Не прошло и недели, как мужественная попытка Террады спасти друга от его же собственного безрассудства превратилась в беспощадное обличение, причем Террада припомнил все, что он узнал о Пипе за десять лет их дружбы, не упуская ни малейшей детали, подтверждавшей его отрицательное отношение к американской системе, - например, то, что он восхищался Барром; Террада всякий раз подчеркивал, что Пип всегда выступал против того, что составляет самую основу американского общества, и это шаг за шагом привело его, советника Рузвельта по Китаю, к предательству коренных интересов Соединенных Штатов Америки.

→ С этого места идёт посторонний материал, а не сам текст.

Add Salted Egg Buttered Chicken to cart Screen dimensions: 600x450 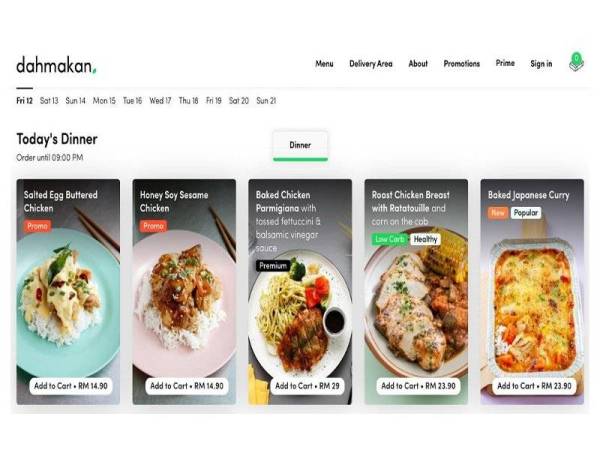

Материал, конечно, был сенсационный, а Террада наконец-то выступил в роли, о которой давно мечтал. Он был великолепен - роскошная шевелюра, могучий торс, необычное имя; когда он употреблял такие высокие, громкие слова, как "республика", "демократия", "государство", "заговор", они звучали как-то по-особому. Надеяться Пипу было не на что. Я думаю, он это прекрасно понимал. Однако он не сложил оружия. Он ни в чем не признался, только говорил, что Америка 1950 года слишком полагается на свою великую, уходящую корнями в историю демократию, которой прикрывают свою продажную сущность люди, стремящиеся втянуть Соединенные Штаты в бессмысленную войну в Юго-Восточной Азии. Однако этот дар Пипа понимать настоящее и предвидеть будущее только глубже затянул его в трясину, которую подготовил для него Террада. Положение Пипа все ухудшалось. И в конце концов слушание дела свелось к смертельному поединку между Пипом и Террадой. И Пип этот поединок проиграл, к тому же судьба, видно, решила его добить, и вскоре стало известно, что Джуди ушла от него и суд лишил Пипа отцовских прав.

- Знаешь, по-моему, она совсем сошла с ума, - сказала мне моя жена Эйлин. Она очень хорошо относилась к Пипу, как почти все женщины. Он внушал им доверие.

Затем последовал еще один удар. Когда Комиссия покончила с Пипом, в газетах появилось объявление, что Джуди вышла замуж за Терраду, и это, несомненно, доконало Пипа. "Патриоты" дважды избили его на улицах Вашингтона, и две больницы отказали ему в первой помощи. Тогда-то он и уехал в Европу, вероятно, через Мексику. Он не был сломлен, но выглядел растерянным, постаревшим, настороженным, хотя у него была все та же открытая улыбка и мягкая учтивость манер.

Первые два года в Париже ему жилось очень тяжко, но он не утратил природной способности анализировать и предвидеть, к тому же он был хорошим репортером, и постепенно американские газеты начали печатать его материалы под вымышленным именем. В конце концов он стал кое-что зарабатывать и уже мог существовать как бедный изгнанник. К счастью, в эти черные дни рядом с ним оказался близкий человек - молодая француженка по имени Моника Дрейфус. Это была умная, волевая девушка, невысокая, стройная, с мягкими кошачьими движениями. Она обладала достаточным умом и физической силой, чтобы защитить Пипа от всех, кто приближался к нему с дурными намерениями, и готова была оказать ему любую поддержку. Именно Моника поддерживала его в те часы, когда ему хотелось смириться со всем и исчезнуть с лица земли. Пип начал пить - то немного, то довольно основательно, и тогда Моника говорила ему, что не собирается терпеть эту нелепую американскую привычку пить от отчаяния.

- Все это мы видим в кино, - говорила она. - Но если ты хочешь, чтобы я была с тобой, пей, только когда ты счастлив, а не когда тебе плохо. В противном случае я запрещаю тебе пить.

Моника была из породы решительных наседок и своим громким голосом и галльской логикой заставляла умолкнуть Пипа. Тем не менее он продолжал пить, и, мне кажется, именно алкоголь спасал его в течение первых двух лет пребывания в Париже, когда он особенно остро ощущал безвыходность своего положения, - алкоголь и Моника, которая заботилась о нем до тех пор, пока он сам не начал заботиться о себе. В последнее время к Пипу стала понемногу возвращаться прежняя вера в Америку (о надеждах я не говорю), которую он так любил. Потому-то мне и хотелось сначала убедиться, что встреча с Террадой на Кап-Ферра не отбросит все назад. Итак, я решил прежде посоветоваться с Моникой, узнать ее мнение на этот счет.